It will be a long time before we forget the picture flashed around the world of Elián González being rescued at gunpoint. The spectacle of INS agents forcibly entering a private home to rescue the boy alarmed those who care about civil liberties. And from that company we exclude the NRA commandos, who say the raid proves we need guns to fend off jackbooted Feds. And law-and-order pols like Mayor Rudy Giuliani, who can inveigh against "stormtroopers" but defend the cops who gun down an unarmed Amadou Diallo. And Republicans who have pushed through anti-immigrant legislation that denies illegal aliens their day in court.
The resort to paramilitary tactics to rescue the boy can be questioned in hindsight--and the Republicans, sensing the mileage to be gained from concocting a Clinton-Reno-Gregory Craig-Council of Churches-Castro plot, intend to question it to a fare-thee-well in Congressional hearings likely to be shrill and partisan. But serious civil libertarians will ask, What was the alternative? Negotiations? After months, negotiations had produced nada. You had a child virtually held hostage, the Miami Gonzálezes in contempt of the law, local officials refusing to cooperate and federal cops with a proper search warrant. Janet Reno did the right thing for the right reasons.
The Elián episode provides proof, if any is needed, that the exiles who dictate US Cuba policy are so blinded by hatred of Fidel Castro they're beyond reason. It also provoked what is likely to be an irreparable breach between the Cuban-American extremists and the Clinton Administration, which had been eager to court this voting bloc and pool of campaign donors. With the professional Castro-haters discredited and the tether between the White House and Little Havana cut, now's the time to re-examine the larger matter at hand: relations between the United States and Cuba.
By resolutely adhering to the idea that the Elián case involved a father who had the right to custody of his son, Reno, it could be said, "normalized" Cuban-US relations, placing them in the context of people rather than cold war politics. Conservative and Republican allies of the Cuban-American die-hards shelved their family values to turn Elián into ammunition for the anti-Communist cause. Had there been normal relations between the United States and Cuba--or something like it--this family-rending tragedy would not have happened. The case has exposed the absurdity of the travel and commerce embargo the United States maintains on Cuba. The hard-line anti-Castroites, who have been shedding tears over Elián's welfare and the plight of his family, have no problem with keeping medicine, food, books, athletic equipment, magazines and toys from the tykes (and grown-ups) in Cuba. Nor do they bemoan the US-imposed restrictions on travel and financial remittances that prevent Cuban-Americans from regularly visiting relatives in Cuba or sending more than modest amounts of money to their relatives. The Elián affair has demonstrated that there is no integrity in our Cuba policy: If we care so much about Cuban people chafing under the totalitarian yoke, why not drop the trade and travel ban that harms Cuban families but fails in its supposed purpose of bringing down Castro?

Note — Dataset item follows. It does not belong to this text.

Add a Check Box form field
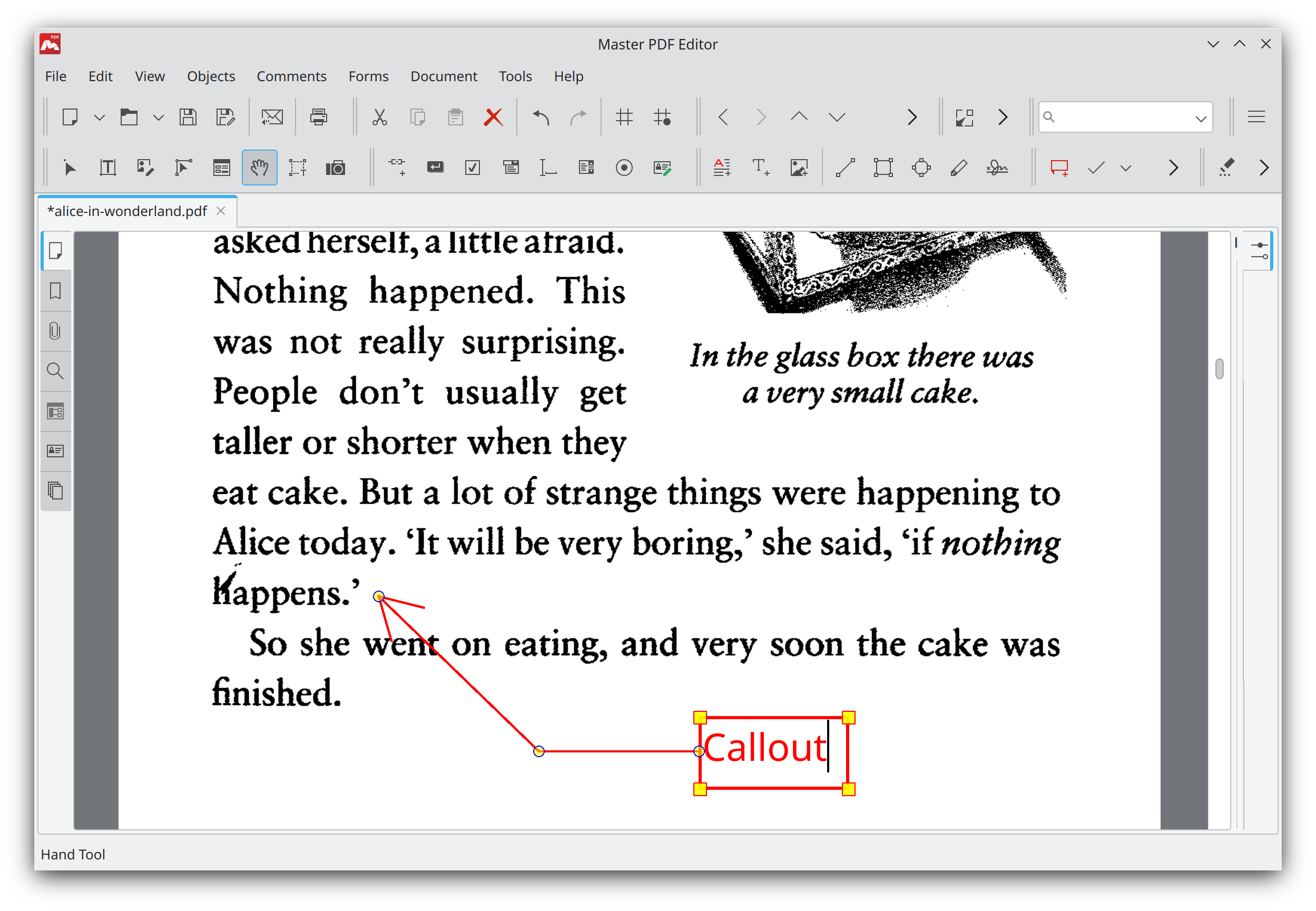 (472, 167)
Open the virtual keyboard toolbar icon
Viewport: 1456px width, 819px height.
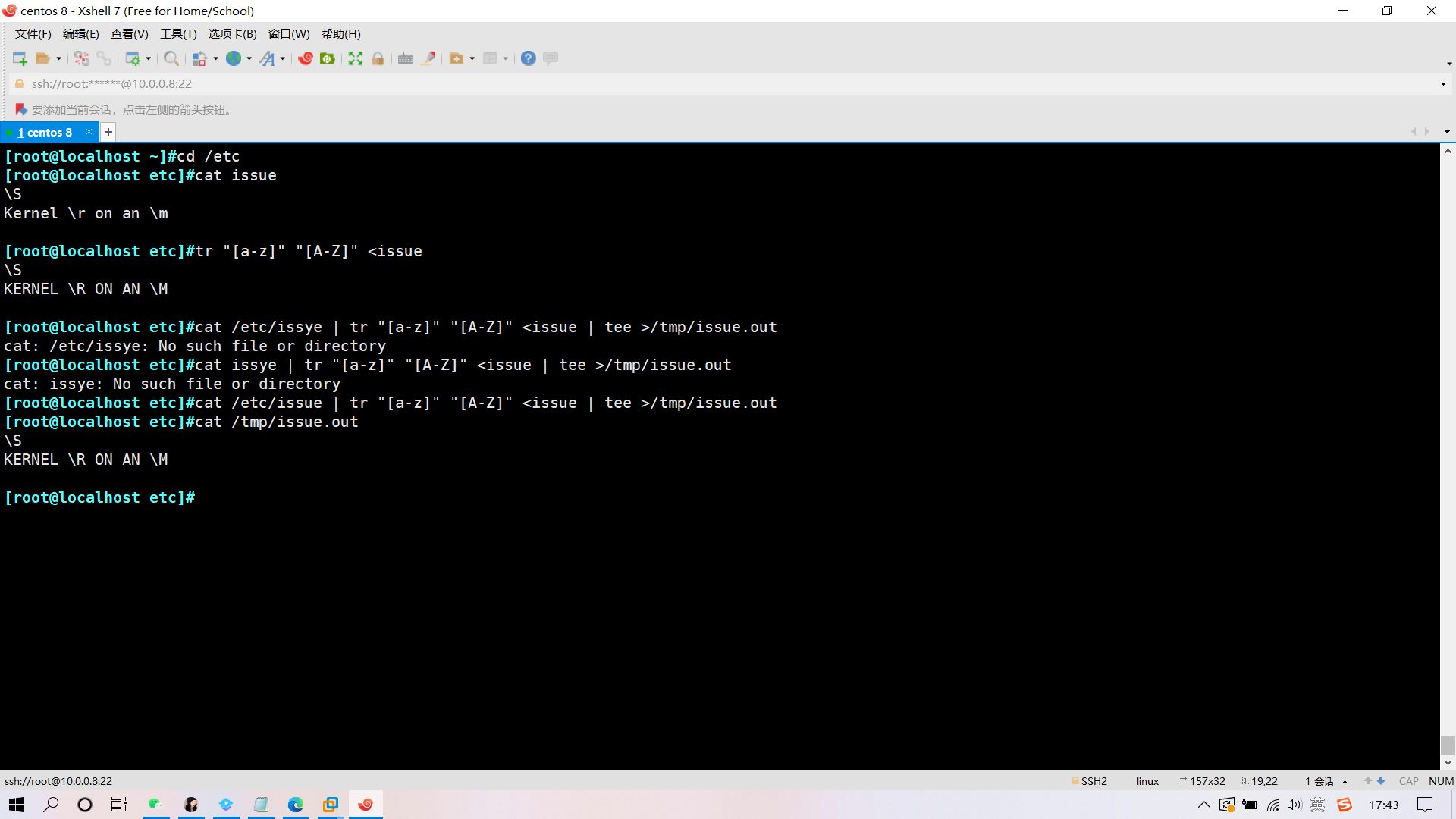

The Elián case could force US-Cuba relations to center-stage--that is, if the GOP sideshow doesn't steal the attention. Will President Clinton seize the moment to refashion US-Cuba relations? Four years ago, when he signed the Helms-Burton Act--which made the embargo a matter of US law, not executive order--he became the first President who can't lift the embargo alone but must persuade Congress to rescind the law. He does, however, have a say in how the embargo is shaped. And he can expand trade in some areas, including agriculture, information and tourism. Clinton could try deploying moderate rhetoric to detoxify relations between Washington and Havana. And he could push Congress. Last year a measure to end the ban on exporting food and medicine to Cuba nearly succeeded--until the Cuban-American lobby killed it.
That lobby, which has had so much clout for the past twenty years, has gone too far in the Elián affair. Polls show that 60 percent of Americans favor Reno's use of force to extricate Elián, and 68 percent oppose Congressional hearings on the raid. Will Clinton exercise leadership? Given the rising partisan heat, we have no great hopes. And his would-be successors are stuck in the past. The political tectonics have shifted. Hard-line Cuban-Americans are beyond reconciliation, while much of the country would like US-Cuba relations moved to a more normal plane.
For now, a father and son have been reunited. That's a positive outcome. But the affair has also removed the Clinton Administration from the custody of the Cuban-American lobby. It will be a policy tragedy if Clinton does not try to use this new freedom--despite GOP attacks--to take US-Cuba relations to a point where such a soap opera cannot be repeated.